(Beginning of Data provided)
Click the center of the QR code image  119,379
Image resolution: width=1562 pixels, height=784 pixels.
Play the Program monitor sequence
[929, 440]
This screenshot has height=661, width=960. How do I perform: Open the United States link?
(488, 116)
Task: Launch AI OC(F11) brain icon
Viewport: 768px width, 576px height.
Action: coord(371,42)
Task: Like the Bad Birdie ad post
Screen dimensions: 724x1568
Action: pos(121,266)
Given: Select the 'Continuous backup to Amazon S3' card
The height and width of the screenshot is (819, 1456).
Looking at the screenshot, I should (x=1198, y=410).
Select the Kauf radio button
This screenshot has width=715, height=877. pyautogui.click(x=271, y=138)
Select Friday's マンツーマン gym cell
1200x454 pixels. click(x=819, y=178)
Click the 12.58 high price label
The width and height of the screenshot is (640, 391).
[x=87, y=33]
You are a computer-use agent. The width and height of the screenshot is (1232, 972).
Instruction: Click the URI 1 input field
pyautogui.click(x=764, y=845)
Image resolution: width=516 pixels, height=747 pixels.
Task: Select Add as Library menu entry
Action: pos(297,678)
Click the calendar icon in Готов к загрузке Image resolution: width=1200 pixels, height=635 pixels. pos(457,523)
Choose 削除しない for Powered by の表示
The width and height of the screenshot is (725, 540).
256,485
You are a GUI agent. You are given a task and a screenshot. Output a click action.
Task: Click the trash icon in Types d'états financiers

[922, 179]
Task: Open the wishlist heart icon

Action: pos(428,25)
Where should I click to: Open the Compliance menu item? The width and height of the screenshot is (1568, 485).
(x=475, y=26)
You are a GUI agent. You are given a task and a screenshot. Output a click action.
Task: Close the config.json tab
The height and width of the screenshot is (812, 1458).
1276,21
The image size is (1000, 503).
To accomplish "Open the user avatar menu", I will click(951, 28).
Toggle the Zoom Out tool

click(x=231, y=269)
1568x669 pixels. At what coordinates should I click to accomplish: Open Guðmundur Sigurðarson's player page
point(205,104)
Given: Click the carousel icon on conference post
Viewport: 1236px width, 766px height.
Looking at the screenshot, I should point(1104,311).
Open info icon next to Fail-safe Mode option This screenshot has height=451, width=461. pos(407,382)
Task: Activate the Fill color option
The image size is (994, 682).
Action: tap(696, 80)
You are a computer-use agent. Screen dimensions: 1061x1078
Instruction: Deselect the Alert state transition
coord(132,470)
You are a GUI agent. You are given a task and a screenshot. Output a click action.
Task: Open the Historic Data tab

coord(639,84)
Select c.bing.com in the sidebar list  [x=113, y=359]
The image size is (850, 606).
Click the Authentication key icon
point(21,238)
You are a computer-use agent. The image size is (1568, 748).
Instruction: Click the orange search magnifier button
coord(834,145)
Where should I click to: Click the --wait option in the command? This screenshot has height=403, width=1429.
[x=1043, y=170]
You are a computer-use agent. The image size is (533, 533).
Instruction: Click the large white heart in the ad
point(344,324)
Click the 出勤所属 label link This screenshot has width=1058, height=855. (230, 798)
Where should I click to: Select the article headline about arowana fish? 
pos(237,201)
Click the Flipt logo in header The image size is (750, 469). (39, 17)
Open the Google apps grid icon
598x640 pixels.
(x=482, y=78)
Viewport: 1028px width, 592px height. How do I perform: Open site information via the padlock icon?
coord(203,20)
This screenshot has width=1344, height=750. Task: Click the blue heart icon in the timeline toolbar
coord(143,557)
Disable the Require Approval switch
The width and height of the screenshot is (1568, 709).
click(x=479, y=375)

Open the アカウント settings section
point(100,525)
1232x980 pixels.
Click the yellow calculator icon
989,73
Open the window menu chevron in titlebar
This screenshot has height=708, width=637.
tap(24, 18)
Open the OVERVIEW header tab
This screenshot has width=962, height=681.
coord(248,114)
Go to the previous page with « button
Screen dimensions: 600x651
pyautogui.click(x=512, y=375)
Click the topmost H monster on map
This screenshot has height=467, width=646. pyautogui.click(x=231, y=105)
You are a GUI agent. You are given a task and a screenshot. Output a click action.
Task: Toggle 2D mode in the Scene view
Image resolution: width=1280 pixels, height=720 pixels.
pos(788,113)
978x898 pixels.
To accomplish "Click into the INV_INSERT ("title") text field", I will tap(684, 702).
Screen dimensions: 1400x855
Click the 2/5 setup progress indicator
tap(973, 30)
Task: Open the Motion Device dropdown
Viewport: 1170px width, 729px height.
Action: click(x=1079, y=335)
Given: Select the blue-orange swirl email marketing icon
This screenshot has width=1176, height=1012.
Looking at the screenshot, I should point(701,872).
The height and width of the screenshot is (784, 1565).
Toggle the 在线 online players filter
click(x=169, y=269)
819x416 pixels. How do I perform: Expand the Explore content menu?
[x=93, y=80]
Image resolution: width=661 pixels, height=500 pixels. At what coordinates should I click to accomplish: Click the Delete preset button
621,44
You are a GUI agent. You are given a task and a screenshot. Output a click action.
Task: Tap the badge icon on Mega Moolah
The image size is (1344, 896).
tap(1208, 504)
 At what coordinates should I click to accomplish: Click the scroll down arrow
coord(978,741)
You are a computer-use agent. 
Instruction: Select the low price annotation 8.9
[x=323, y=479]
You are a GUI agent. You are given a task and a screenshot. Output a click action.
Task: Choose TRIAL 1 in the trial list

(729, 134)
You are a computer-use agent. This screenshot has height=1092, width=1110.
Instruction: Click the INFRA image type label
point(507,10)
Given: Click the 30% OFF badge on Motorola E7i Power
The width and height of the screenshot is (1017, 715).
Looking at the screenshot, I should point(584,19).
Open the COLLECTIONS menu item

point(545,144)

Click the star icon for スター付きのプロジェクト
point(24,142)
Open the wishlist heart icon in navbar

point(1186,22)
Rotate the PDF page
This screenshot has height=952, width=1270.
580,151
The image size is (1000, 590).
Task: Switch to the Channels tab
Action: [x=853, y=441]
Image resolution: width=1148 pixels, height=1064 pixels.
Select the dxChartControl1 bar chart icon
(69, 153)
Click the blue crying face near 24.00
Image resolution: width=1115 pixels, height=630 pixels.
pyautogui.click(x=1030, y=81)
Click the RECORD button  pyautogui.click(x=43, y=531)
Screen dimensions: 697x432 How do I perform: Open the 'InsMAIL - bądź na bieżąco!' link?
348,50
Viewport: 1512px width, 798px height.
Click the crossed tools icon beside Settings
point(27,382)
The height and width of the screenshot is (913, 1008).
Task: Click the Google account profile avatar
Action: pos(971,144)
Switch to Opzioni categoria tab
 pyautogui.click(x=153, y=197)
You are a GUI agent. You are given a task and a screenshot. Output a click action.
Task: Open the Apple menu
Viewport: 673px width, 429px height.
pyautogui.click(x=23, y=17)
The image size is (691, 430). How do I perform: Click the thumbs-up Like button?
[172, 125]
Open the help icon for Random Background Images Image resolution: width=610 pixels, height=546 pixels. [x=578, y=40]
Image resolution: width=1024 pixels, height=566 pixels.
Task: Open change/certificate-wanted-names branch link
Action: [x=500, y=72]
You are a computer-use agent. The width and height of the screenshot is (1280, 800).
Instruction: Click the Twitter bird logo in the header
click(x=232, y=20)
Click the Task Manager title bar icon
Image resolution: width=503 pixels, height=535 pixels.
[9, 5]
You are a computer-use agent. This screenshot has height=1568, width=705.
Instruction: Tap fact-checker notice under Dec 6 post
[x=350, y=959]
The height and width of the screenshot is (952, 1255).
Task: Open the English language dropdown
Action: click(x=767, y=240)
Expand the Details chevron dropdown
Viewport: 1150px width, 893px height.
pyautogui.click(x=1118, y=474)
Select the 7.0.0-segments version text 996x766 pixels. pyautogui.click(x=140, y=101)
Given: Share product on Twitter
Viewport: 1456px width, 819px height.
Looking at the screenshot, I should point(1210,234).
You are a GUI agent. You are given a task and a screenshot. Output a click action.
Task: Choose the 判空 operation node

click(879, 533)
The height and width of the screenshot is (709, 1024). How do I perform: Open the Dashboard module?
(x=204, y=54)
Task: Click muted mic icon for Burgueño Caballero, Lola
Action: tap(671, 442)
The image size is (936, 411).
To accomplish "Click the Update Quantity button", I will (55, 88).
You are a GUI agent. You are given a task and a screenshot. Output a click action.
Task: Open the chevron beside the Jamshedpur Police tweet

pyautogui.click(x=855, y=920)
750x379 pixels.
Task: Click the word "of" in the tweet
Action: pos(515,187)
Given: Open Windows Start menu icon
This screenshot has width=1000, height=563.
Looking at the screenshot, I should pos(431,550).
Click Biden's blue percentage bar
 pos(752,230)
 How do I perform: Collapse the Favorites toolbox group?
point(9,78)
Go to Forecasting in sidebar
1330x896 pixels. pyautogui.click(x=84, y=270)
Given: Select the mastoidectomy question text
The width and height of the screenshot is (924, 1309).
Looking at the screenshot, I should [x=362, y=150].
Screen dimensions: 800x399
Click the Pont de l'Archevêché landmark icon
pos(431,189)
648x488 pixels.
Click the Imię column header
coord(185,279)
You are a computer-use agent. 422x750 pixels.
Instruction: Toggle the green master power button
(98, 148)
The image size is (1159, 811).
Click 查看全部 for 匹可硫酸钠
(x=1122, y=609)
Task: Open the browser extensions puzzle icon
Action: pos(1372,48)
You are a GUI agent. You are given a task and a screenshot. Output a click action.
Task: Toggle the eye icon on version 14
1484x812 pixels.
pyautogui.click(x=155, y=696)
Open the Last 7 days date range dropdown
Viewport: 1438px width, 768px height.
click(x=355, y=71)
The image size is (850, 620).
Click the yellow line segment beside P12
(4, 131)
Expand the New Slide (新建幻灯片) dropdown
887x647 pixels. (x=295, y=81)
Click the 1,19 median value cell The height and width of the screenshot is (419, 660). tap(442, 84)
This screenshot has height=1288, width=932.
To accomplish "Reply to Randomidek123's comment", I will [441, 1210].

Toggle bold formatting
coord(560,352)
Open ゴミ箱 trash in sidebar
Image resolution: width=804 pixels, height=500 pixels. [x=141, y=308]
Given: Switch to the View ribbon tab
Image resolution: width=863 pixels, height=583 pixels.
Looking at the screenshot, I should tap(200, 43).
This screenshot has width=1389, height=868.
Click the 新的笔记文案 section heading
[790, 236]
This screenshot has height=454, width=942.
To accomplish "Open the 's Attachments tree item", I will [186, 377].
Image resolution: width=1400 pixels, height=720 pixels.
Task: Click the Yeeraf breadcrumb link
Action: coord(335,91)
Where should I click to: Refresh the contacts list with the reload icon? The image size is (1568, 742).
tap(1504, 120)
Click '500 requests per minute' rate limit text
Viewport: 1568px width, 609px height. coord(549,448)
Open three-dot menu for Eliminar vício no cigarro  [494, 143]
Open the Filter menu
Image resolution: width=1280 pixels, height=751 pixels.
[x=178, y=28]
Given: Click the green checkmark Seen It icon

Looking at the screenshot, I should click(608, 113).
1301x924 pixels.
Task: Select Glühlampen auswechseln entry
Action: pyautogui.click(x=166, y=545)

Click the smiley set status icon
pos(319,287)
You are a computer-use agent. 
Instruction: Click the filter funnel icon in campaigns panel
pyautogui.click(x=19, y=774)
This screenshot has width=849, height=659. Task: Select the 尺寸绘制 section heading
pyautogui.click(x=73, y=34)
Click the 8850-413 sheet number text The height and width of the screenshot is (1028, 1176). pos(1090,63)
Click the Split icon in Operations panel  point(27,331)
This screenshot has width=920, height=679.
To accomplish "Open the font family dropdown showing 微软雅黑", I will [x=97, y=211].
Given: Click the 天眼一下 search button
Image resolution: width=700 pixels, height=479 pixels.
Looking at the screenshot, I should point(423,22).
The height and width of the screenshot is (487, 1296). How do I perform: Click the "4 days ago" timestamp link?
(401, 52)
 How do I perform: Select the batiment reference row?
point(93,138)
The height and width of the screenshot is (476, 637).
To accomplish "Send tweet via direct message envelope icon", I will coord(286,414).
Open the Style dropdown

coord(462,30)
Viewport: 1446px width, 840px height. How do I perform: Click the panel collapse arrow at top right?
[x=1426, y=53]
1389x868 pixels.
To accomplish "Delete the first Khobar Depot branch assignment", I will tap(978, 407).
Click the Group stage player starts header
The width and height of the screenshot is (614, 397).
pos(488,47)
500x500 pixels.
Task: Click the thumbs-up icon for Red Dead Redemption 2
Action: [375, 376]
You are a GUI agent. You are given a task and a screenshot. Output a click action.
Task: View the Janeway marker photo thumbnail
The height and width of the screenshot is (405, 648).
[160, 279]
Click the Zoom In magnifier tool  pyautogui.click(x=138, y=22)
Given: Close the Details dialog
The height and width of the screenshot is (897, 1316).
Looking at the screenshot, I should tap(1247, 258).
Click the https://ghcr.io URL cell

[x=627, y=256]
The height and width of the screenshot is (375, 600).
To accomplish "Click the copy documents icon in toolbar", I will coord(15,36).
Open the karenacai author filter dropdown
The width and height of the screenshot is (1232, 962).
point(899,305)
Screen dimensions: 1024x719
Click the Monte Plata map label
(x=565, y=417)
(End of Data provided)
* [Your task]
Which lines of the records above hold the word "badge"? Copy each one out.

* [Reply]
Task: Tap the badge icon on Mega Moolah
Given: Click the 30% OFF badge on Motorola E7i Power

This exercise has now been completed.